Written problem: Rewrite the items below, replacing "Where should I click to" with "Where do I click to" wherever it occurs and leaving everything else untouched.

Material provided:
►

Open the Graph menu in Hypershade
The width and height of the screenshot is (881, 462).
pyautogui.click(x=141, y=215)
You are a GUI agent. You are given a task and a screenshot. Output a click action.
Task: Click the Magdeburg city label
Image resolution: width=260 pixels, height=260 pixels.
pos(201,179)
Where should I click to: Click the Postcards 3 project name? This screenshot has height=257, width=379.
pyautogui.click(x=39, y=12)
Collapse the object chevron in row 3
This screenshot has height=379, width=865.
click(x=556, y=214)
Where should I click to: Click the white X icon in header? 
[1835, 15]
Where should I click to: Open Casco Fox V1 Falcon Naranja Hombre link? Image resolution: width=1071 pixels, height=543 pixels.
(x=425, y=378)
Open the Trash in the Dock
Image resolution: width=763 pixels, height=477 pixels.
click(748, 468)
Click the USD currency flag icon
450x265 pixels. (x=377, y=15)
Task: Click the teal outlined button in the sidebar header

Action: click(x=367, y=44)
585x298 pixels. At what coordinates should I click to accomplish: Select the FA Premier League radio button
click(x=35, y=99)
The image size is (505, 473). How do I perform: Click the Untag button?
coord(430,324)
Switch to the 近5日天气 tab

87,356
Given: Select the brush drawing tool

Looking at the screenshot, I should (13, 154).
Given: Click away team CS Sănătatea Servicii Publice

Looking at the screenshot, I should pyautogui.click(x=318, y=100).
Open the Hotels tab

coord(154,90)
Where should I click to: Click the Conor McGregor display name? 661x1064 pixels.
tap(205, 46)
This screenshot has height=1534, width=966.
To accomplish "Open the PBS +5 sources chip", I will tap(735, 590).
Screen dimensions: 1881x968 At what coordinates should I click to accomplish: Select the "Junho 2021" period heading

◄

Right answer:
Open the Graph menu in Hypershade
The width and height of the screenshot is (881, 462).
pyautogui.click(x=141, y=215)
You are a GUI agent. You are given a task and a screenshot. Output a click action.
Task: Click the Magdeburg city label
Image resolution: width=260 pixels, height=260 pixels.
pos(201,179)
Where do I click to: Click the Postcards 3 project name? This screenshot has height=257, width=379.
pyautogui.click(x=39, y=12)
Collapse the object chevron in row 3
This screenshot has height=379, width=865.
click(x=556, y=214)
Where do I click to: Click the white X icon in header? 
[1835, 15]
Where do I click to: Open Casco Fox V1 Falcon Naranja Hombre link? Image resolution: width=1071 pixels, height=543 pixels.
(x=425, y=378)
Open the Trash in the Dock
Image resolution: width=763 pixels, height=477 pixels.
click(748, 468)
Click the USD currency flag icon
450x265 pixels. (x=377, y=15)
Task: Click the teal outlined button in the sidebar header

Action: click(x=367, y=44)
585x298 pixels. At what coordinates should I click to accomplish: Select the FA Premier League radio button
click(x=35, y=99)
The image size is (505, 473). How do I perform: Click the Untag button?
coord(430,324)
Switch to the 近5日天气 tab

87,356
Given: Select the brush drawing tool

Looking at the screenshot, I should (13, 154).
Given: Click away team CS Sănătatea Servicii Publice

Looking at the screenshot, I should pyautogui.click(x=318, y=100).
Open the Hotels tab

coord(154,90)
Where do I click to: Click the Conor McGregor display name? 661x1064 pixels.
tap(205, 46)
This screenshot has height=1534, width=966.
To accomplish "Open the PBS +5 sources chip", I will tap(735, 590).
Screen dimensions: 1881x968 At what coordinates should I click to accomplish: Select the "Junho 2021" period heading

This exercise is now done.